A Dunoon taxi association’s marshals have been doing such a good job policing its drivers, a man said at a ratepayers’ meeting last week, that he would vote for them if they were a political party.
The marshals appeared on the scene after the Table View Ratepayers’ Association (TVRA) and the Dunoon Taxi Association (DTA) met in May to talk about how to improve taxi-driver behaviour.
At the TVRA’s annual general meeting, at the Leibrandt van Niekerk Hall, on Wednesday November 22, chairman Andile Peter said the DTA had outlined a problem it had with taxis that came into Table View from many areas, including Khayelitsha and Gugulethu, making it hard to identify errant drivers.
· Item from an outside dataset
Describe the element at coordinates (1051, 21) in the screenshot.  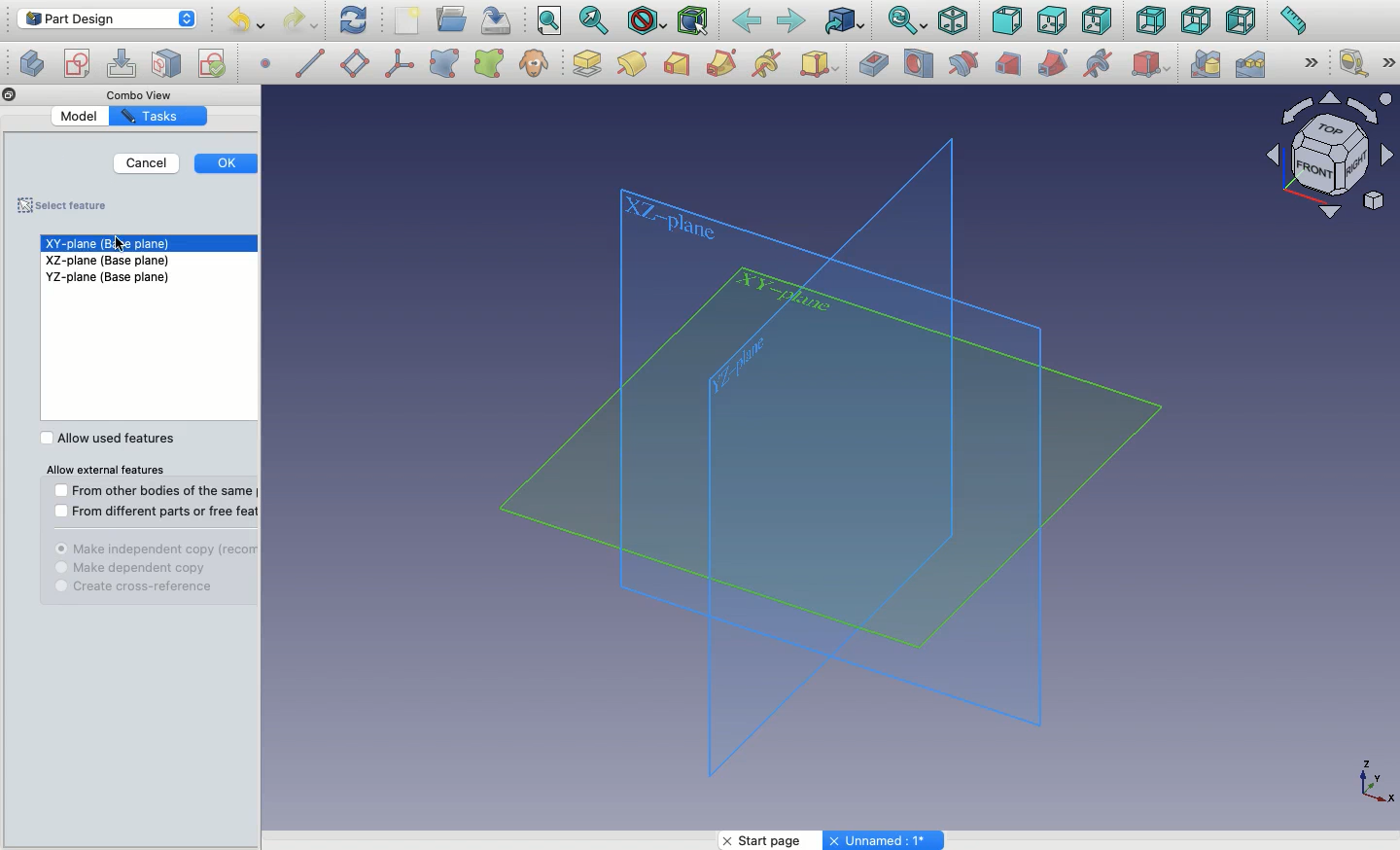
I see `Top` at that location.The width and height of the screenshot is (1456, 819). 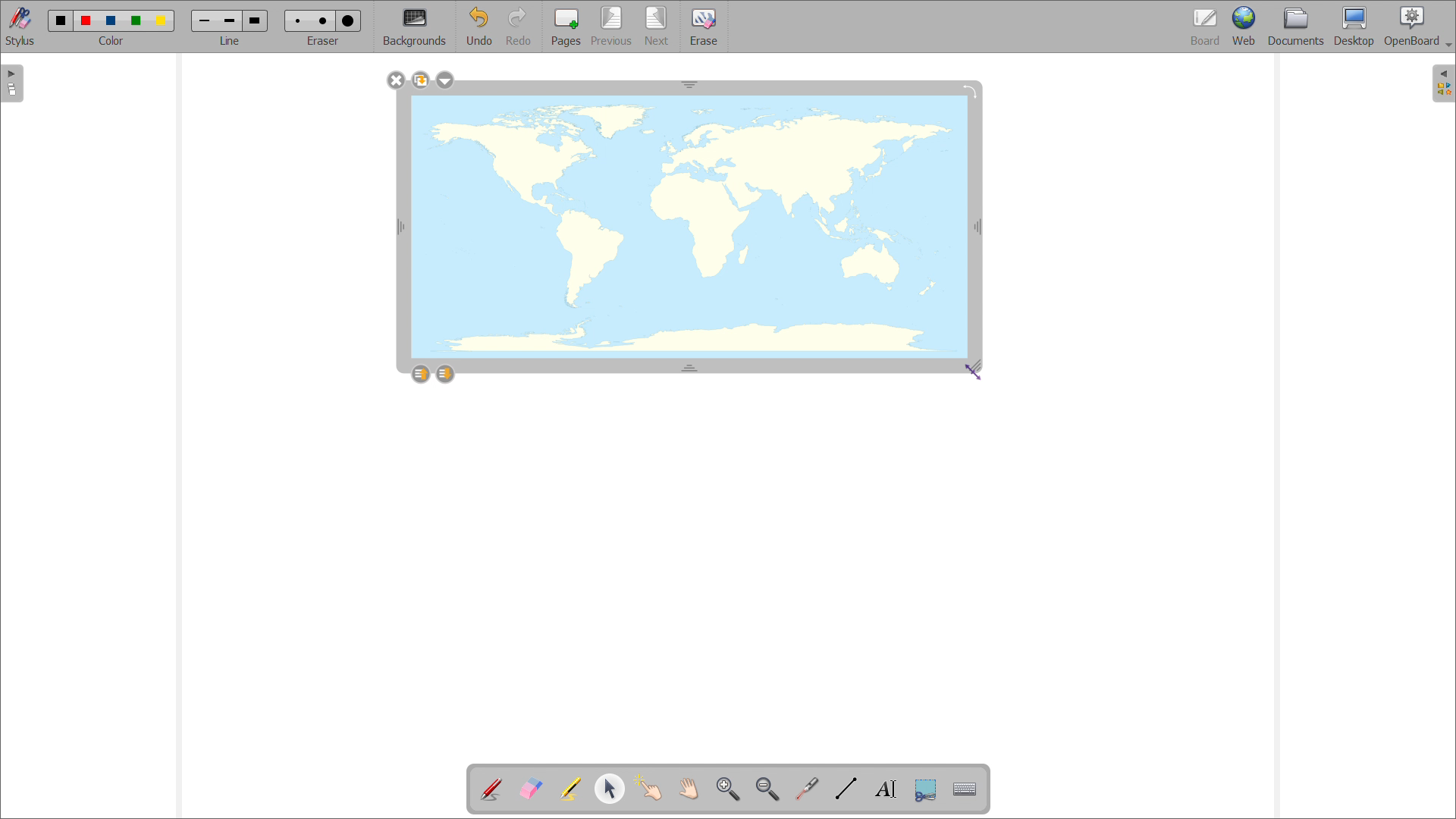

A resident from the floor praised the DTA marshals for a job well done but asked if they couldn’t be spread out more evenly.
“If the DTA marshals were a political party, I would have voted for them,” he said.
The man said there were no marshals at some intersections, such as the Montague Gardens and Koeberg Road interchange, while at other spots there were three to four.
Another resident said the taxi-marshals plan could work elsewhere. “The roads are safer now with the DTA marshals. Taxis in other areas are going to learn from what is happening in Table View,” he said.
Also at the meeting, Ward 113 councillor Dr Joy McCarthy said she had had vagrants moved from the area near the water slide and baby drop, which she said was now “neat and tidy”.
But she said she was “losing Potsdam interchange” to vagrancy, gangsters, drugs and prostitution, and nothing could be done until the anti-land invasion unit stepped in. Vagrants were also invading neglected greenbelts in her ward.
She said she had fenced Regent Road greenbelt and was considering turning the area into a leash-free dog park. The gates would close at sunset and opened at sunrise by “park monitors”, residents living nearby.